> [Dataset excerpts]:

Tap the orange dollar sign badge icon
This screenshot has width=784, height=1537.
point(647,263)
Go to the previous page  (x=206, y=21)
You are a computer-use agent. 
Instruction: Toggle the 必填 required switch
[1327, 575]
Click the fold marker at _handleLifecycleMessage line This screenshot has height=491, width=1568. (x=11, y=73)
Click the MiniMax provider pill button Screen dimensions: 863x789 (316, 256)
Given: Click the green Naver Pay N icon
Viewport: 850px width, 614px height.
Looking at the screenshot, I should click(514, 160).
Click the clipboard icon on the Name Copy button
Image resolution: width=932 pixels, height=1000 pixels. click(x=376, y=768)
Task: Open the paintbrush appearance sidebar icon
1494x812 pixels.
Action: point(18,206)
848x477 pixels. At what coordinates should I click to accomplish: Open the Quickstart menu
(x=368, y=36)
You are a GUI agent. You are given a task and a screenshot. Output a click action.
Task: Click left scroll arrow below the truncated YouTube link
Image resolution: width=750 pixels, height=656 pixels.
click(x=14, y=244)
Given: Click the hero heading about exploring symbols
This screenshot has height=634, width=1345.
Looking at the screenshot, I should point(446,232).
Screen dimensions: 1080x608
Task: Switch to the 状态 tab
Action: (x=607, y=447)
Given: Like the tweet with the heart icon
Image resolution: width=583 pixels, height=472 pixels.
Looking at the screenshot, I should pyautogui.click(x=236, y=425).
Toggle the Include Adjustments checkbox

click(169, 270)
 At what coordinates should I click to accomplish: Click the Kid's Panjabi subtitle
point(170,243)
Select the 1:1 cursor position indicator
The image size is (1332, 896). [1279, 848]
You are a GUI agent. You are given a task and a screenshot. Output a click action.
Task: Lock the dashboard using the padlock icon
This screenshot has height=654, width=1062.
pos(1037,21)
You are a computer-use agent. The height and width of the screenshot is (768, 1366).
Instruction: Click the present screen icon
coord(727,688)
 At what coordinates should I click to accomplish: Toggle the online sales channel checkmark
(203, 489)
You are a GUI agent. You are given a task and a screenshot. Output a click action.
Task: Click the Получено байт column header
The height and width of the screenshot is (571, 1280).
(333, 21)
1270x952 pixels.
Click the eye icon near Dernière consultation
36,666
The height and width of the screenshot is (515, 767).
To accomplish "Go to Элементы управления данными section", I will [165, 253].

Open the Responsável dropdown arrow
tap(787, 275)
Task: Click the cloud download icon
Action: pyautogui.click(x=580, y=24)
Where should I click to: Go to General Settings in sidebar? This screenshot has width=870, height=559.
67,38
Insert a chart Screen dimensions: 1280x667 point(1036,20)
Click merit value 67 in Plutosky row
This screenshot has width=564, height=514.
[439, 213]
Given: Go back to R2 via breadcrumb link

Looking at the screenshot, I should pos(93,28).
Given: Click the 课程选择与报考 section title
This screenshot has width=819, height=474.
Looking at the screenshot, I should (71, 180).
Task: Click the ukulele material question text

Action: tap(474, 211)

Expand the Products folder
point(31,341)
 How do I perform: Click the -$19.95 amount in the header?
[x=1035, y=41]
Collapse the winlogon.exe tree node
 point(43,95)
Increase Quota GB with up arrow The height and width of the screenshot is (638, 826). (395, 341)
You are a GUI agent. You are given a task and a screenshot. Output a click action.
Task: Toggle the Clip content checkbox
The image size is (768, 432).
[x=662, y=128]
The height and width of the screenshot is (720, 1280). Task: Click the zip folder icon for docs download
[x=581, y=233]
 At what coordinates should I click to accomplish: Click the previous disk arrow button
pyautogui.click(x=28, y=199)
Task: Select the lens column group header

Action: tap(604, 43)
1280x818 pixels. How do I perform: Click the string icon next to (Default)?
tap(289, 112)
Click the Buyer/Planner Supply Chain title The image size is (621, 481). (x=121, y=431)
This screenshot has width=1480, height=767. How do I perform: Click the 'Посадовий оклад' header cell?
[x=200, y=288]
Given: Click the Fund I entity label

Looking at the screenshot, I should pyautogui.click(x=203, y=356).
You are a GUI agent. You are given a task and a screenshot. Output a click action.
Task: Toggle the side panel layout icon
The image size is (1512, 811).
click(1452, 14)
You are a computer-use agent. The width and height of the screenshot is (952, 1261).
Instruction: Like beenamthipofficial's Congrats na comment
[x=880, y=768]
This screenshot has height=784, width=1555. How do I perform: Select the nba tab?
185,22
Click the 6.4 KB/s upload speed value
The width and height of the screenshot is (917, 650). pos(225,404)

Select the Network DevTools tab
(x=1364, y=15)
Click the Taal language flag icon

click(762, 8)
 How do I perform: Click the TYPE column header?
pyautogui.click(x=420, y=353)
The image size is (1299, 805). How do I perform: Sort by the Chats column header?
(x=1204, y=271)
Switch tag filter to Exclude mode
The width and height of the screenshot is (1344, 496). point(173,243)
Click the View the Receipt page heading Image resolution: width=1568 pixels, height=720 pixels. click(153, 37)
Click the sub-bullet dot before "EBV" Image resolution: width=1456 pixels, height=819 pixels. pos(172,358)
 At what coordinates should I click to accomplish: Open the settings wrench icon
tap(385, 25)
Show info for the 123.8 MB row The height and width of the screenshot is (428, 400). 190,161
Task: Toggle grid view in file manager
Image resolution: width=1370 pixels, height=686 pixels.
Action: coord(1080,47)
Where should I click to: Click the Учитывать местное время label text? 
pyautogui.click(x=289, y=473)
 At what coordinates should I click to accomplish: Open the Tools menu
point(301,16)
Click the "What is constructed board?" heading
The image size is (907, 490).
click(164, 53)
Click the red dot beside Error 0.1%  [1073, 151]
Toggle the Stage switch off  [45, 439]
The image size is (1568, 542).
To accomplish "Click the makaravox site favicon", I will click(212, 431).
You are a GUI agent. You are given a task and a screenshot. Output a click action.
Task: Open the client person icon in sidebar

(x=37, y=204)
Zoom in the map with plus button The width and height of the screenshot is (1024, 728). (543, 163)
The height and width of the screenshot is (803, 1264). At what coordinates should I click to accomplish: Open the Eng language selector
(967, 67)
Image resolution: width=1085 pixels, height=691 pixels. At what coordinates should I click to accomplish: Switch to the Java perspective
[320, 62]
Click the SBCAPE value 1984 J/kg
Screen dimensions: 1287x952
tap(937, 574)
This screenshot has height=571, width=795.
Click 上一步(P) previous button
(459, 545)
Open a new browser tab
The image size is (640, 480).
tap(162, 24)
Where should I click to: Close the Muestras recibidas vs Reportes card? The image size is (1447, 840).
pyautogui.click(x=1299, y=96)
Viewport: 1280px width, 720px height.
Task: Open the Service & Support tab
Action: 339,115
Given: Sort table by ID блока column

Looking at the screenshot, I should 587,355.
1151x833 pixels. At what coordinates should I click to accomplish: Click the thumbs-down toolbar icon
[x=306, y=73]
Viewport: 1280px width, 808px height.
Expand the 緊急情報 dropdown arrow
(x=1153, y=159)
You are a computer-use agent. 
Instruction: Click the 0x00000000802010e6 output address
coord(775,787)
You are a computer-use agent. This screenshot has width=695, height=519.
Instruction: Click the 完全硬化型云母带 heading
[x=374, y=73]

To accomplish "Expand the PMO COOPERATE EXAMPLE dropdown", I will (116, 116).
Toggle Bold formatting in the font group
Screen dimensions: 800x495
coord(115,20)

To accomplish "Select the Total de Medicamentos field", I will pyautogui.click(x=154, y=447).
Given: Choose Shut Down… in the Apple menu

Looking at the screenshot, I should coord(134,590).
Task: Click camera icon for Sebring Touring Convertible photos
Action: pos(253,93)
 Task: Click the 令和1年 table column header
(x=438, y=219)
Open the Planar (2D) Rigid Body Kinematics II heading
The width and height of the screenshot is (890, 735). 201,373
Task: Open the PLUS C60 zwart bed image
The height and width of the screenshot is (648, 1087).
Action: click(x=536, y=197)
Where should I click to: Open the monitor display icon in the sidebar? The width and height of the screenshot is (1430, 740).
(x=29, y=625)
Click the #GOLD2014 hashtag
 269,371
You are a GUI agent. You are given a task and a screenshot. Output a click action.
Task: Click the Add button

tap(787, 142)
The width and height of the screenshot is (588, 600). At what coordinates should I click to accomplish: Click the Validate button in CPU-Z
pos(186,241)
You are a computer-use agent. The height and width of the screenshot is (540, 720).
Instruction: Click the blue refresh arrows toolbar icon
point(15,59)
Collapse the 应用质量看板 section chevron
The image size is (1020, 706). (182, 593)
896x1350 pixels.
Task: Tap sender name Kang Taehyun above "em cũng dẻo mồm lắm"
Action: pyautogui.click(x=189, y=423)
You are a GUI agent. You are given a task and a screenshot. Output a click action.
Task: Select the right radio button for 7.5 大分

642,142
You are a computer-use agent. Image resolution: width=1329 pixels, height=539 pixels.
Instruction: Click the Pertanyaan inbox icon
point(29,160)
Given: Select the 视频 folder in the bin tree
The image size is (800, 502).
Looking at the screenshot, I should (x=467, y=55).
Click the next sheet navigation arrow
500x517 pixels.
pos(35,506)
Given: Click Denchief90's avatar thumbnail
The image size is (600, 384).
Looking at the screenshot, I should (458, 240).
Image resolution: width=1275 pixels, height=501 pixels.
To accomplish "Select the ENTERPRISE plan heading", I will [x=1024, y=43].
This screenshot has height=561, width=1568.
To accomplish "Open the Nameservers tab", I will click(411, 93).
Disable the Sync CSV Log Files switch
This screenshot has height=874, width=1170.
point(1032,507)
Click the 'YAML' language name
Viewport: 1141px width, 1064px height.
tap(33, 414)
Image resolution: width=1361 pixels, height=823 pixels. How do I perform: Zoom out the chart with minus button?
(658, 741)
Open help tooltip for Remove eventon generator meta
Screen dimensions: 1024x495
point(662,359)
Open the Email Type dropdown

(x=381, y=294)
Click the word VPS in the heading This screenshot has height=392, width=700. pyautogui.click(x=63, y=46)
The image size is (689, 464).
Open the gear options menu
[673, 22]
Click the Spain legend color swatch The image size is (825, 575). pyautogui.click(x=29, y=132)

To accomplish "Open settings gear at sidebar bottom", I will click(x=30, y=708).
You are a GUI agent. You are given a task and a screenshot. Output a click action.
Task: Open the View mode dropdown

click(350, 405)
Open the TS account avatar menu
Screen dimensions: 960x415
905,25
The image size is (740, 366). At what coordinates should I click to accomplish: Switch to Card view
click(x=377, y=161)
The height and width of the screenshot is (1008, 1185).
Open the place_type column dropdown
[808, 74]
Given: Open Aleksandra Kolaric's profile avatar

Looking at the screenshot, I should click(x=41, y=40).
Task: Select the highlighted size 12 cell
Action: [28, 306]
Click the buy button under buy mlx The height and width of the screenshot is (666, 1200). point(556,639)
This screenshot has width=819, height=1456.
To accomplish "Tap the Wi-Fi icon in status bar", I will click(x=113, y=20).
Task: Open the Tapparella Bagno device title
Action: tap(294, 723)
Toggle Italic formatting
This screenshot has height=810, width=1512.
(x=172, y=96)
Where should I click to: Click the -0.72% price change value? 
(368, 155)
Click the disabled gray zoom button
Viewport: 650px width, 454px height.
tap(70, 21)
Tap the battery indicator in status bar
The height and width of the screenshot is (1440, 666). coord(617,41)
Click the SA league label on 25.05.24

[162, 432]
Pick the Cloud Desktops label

> [YOUR ASSIGNMENT]: Give again, exactly as written, every line from the first one above through the line that has "Click the MiniMax" in it.

> [RESPONSE FOR THIS EXERCISE]:
Tap the orange dollar sign badge icon
This screenshot has width=784, height=1537.
point(647,263)
Go to the previous page  (x=206, y=21)
You are a computer-use agent. 
Instruction: Toggle the 必填 required switch
[1327, 575]
Click the fold marker at _handleLifecycleMessage line This screenshot has height=491, width=1568. (x=11, y=73)
Click the MiniMax provider pill button Screen dimensions: 863x789 (316, 256)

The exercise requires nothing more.